Remarq goes beyond annotations to create an entire system of engagement around journal articles, with levels of engagement that users can use as they see fit:

  • Private engagement with content – highlighting and private annotations
  • Semi-private engagement – article-sharing, following articles, polls, profiles
  • Public engagement – qualified comments, post-publication reviews, and author and editor updates

This combination of features delivers what David Worlock described succinctly in a recent blog post after he saw Remarq demonstrated at the recent UKSG Meeting in Harrogate, UK:

“Remarq . . . enable[s] any publisher to create community around annotated discussion and turn it into scholarly exchange and collaboration.”

A major component of exchange and collaboration is the ability for users to find one another and connect. In a survey of academics, Nature News found that major reasons for using professional networks were “In case contacted” and “Discover peers.”

Clearly, “to see and be seen” are important behavioral incentives for researchers, and collaboration networks provide new means to achieve these ends.
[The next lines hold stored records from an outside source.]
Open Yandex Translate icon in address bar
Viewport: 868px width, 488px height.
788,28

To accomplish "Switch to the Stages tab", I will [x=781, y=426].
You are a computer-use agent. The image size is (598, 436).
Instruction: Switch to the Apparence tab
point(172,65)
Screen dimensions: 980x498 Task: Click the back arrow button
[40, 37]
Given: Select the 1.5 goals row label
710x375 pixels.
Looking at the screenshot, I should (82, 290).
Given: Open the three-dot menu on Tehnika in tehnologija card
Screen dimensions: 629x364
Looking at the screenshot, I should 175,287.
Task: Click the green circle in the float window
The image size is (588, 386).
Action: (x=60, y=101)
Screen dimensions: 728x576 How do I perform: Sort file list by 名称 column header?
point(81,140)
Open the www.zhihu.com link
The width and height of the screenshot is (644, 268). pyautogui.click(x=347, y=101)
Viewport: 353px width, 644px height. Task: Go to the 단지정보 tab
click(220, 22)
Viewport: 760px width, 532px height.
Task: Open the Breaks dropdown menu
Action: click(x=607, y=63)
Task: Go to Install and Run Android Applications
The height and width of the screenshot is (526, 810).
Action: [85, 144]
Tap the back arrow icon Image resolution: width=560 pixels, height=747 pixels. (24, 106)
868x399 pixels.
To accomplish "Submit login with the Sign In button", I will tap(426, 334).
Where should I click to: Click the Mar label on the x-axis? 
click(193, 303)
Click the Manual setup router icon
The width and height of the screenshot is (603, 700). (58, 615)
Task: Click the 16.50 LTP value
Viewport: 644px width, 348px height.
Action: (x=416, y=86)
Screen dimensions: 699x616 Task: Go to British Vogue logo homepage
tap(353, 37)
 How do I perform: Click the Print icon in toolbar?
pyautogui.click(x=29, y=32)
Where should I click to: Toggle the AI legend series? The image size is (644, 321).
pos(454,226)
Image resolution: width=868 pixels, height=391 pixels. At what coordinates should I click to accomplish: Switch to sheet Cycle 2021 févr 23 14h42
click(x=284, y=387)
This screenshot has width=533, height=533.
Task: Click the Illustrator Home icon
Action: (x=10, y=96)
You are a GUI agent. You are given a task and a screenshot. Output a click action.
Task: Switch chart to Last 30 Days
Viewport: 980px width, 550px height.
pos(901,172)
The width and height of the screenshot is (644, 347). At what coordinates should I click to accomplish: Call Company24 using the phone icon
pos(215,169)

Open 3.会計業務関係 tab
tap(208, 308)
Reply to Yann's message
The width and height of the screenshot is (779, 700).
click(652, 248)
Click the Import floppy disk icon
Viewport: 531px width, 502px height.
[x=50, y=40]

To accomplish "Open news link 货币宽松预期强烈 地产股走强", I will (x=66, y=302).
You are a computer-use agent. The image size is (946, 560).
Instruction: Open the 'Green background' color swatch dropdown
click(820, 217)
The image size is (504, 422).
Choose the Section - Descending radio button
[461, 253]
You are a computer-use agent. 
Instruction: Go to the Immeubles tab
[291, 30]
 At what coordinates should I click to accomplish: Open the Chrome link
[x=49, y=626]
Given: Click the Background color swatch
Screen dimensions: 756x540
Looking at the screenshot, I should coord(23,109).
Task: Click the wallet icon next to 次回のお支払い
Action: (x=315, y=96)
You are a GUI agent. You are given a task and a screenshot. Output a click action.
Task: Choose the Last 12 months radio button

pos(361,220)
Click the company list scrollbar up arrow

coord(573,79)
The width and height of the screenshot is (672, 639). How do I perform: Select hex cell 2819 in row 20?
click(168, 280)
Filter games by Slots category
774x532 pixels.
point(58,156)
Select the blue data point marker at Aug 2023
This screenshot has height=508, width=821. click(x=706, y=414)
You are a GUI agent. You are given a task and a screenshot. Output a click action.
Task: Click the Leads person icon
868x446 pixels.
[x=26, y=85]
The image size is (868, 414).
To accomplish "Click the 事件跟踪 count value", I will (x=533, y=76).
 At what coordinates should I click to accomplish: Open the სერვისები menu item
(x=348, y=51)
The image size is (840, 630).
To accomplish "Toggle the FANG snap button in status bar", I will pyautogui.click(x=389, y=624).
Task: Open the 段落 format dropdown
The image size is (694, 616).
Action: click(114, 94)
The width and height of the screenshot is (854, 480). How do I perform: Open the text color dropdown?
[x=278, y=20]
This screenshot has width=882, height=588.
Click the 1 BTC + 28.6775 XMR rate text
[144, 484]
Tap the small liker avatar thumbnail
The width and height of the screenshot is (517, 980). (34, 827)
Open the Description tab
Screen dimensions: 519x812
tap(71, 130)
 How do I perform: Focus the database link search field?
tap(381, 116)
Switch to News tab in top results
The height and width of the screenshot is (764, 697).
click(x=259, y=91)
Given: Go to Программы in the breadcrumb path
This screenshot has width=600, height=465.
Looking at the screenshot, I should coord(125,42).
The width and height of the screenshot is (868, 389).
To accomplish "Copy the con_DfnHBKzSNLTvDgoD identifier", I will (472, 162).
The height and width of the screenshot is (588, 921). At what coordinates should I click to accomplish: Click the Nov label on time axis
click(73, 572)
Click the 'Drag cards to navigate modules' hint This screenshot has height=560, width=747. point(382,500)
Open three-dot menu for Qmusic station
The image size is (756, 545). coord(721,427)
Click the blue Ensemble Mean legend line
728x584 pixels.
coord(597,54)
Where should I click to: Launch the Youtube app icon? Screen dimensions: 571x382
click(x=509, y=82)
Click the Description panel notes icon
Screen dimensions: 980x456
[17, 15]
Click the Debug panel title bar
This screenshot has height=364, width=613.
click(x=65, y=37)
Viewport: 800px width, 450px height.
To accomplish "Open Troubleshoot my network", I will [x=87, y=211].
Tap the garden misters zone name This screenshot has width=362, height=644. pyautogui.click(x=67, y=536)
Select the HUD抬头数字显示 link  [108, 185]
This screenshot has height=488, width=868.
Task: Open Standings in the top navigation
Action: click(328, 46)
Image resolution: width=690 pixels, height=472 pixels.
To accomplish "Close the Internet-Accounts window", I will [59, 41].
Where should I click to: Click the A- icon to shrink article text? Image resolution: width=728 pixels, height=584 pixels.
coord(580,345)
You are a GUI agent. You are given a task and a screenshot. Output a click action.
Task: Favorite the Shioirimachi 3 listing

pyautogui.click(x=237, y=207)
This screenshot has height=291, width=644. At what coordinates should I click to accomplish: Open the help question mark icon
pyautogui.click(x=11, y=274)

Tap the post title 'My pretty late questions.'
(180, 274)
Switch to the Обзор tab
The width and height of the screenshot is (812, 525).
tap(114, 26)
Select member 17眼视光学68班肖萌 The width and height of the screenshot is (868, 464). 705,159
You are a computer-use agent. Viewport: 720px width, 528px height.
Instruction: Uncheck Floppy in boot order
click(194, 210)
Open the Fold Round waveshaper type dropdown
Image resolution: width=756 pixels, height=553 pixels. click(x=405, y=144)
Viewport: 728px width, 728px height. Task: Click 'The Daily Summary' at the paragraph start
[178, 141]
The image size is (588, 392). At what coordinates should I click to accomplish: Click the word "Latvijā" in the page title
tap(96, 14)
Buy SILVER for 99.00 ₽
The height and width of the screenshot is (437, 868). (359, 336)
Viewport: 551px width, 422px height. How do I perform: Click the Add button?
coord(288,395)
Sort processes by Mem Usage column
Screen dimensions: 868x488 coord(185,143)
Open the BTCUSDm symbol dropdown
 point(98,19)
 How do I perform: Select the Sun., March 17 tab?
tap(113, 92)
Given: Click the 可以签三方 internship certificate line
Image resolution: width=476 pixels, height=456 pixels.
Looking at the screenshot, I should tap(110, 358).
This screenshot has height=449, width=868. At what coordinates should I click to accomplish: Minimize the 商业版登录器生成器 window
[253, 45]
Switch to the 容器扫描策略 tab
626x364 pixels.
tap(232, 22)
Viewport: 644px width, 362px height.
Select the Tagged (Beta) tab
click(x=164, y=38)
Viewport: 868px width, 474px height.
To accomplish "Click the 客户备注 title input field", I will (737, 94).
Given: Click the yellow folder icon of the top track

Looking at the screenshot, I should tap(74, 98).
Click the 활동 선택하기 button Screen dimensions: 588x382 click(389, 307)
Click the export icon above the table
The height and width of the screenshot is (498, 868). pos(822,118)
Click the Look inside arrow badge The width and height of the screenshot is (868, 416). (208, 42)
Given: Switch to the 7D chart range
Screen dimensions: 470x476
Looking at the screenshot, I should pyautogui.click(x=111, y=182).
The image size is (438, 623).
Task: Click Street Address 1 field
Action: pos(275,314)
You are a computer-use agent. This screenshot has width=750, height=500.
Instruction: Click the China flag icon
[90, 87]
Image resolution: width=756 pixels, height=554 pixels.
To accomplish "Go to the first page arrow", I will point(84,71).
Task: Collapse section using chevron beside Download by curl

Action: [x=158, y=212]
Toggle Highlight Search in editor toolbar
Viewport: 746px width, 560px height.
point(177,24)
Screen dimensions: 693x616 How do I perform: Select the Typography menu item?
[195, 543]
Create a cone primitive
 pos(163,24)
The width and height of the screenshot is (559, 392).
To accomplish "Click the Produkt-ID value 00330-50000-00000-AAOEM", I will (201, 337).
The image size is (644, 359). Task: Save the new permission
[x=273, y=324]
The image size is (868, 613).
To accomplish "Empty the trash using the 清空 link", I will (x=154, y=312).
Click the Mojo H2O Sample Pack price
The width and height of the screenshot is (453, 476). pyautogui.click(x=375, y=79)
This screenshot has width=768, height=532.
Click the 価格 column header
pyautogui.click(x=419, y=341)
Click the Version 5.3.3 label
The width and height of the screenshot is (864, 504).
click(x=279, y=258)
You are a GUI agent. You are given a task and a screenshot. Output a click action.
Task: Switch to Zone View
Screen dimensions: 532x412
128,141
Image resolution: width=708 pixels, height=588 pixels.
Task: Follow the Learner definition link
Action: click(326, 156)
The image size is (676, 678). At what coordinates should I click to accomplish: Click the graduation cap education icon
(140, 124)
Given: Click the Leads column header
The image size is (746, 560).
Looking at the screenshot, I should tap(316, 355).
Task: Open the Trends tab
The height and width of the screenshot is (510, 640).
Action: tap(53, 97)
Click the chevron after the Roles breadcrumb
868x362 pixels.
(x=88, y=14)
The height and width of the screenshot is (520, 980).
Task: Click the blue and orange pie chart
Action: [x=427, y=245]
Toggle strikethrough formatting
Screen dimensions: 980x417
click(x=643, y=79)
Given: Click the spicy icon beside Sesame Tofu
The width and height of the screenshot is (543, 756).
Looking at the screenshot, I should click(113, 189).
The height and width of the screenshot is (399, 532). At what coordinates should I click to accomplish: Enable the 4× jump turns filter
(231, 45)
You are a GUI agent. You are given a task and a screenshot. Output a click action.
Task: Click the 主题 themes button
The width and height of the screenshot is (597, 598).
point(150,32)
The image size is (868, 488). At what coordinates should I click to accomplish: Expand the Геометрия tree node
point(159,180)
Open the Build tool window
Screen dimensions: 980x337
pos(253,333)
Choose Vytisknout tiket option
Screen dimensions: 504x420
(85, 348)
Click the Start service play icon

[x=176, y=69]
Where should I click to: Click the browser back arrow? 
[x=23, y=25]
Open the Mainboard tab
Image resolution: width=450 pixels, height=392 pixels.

Remarq’s profiles upon launch provide basic information and functionality. As adoption grows, user profiles will gain new dimensions, including:

  • Statistics about the articles users have published, including citations and social media mentions
  • Recommendations for articles to read, other users to follow, and authors to follow
  • A “virtual home” for article-level metrics, updates, and personal notes and comments
  • Search capabilities to find colleagues and collaborate

By providing increased prominence and ways to “see and be seen ” — along with a legal article-sharing solution, private notes and annotations, and qualified users and comments — Remarq provides publishers with solutions that go beyond solving immediate challenges by extending into answering the challenges users face in a crowded information environment.